# EXCERPT

● ● ● ●

By Carl-Richard
in Spirituality, Consciousness, Awakening, Mysticism, Meditation, God,
One time during a college lecture, I sat trying to focus on what the teacher was saying, and I noticed a kind of tension related to this, that I was trying really hard to hold my attention on every word, every word on the slide, every moment of the lecture. And when I noticed this tension, I chose to let it go, to let the tension dissolve.
Then for a while, nothing much was different, only I felt a little lighter, more fluid. But then suddenly, it hit me. There is literally no time. Things are happening, but it's perfectly still, not moving, just being. It's a singularity morphing onto itself, but nothing moving it in time. And there is literally no me. All of me is plastered on the walls of the room.
And this felt like ultimate groundlessness, like reality had disappeared beneath my feet. All that was left was a surging energy that was at the same time completely silent. I felt like my heart had sunk beneath my chest. I grasped my hands to my desk and clenched my leg muscles, trying not to die of terror. And then when the lecture ended, I exited the lecture with my friend, levitating, spending no effort in moving, and the singularity feeling was back as I was talking and making sounds, walking down the stairs, entering the bathroom stall, closing the door and telling myself to get it together.

● ● ● ●

# STORED DATA
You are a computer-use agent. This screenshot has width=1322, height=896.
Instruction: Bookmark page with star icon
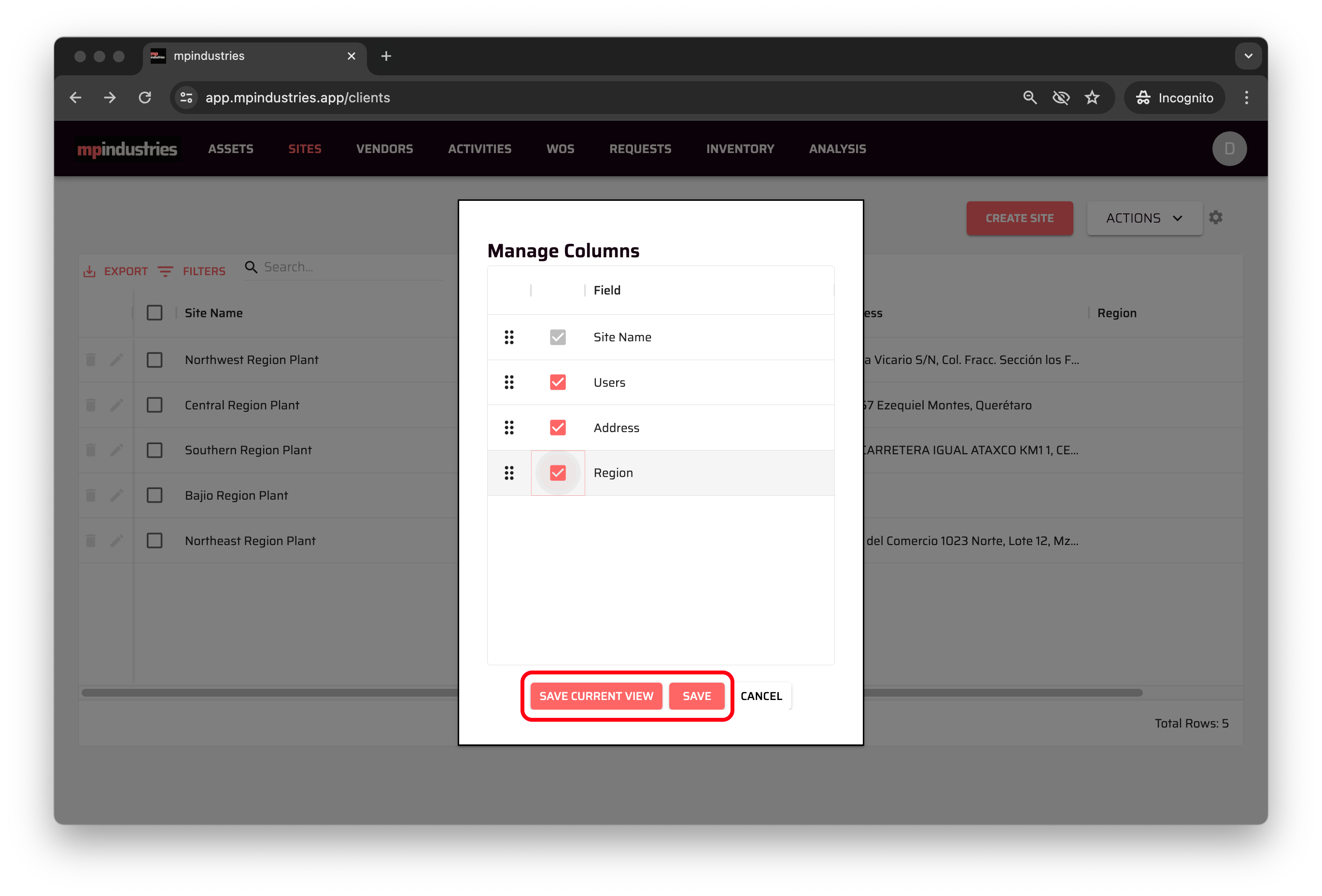[1092, 98]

● ● ● ●

# GIVEN INSTRUCTION 1
Answer these from the account of the college lecture:
(a) What did the writer notice while trying to focus on what the teacher was saying?
(b) According to the account, where was all of the writer?
(c) What did the writer do with hands and legs while trying not to die of terror?
# GIVEN INSTRUCTION 2
Repeat the part of the account of the college lecture that runs from "Then for a while, nothing" up to and including "of the room.".
# GIVEN INSTRUCTION 3
Pick up the account of the college lecture after its last sentence and keep writing it.

# REPLY 1
(a) A kind of tension from trying really hard to hold attention on every word, every word on the slide and every moment of the lecture.
(b) Plastered on the walls of the room.
(c) The writer grasped both hands to the desk and clenched the leg muscles.

# REPLY 2
Then for a while, nothing much was different, only I felt a little lighter, more fluid. But then suddenly, it hit me. There is literally no time. Things are happening, but it's perfectly still, not moving, just being. It's a singularity morphing onto itself, but nothing moving it in time. And there is literally no me. All of me is plastered on the walls of the room.

# REPLY 3
This was the result of more than 1000 hours of seated meditation practice, and more than 16000 hours of complete obsession to awaken. And it was then I decided to stop seeking, because enlightenment, at that stage, was too much for me. Being dead but alive, being in terror but in bliss, was the biggest Catch-22 situation I could have ever imagined. And I wanted out. Turns out that wasn't so easy, but that's another story.
Anyways, I've been talking about "deconstruction" before and I felt that it didn't land for many people, maybe that it was too "mental" in its connotation, that it's something intellectual you do. But it's simpler than that. It's just about letting go of whatever thing or process that might be holding you back from experiencing reality as it is. It can be as subtle as a tension associated with focusing on what somebody is saying, or it can be as gross as the sensation of sitting in a room right now and that there is a house surrounding it and that there is a world outside the house and that there is a universe outside the world. Every tension, every feeling of solidity, every ground, every roof, every level, every notion of reality, must be let go of.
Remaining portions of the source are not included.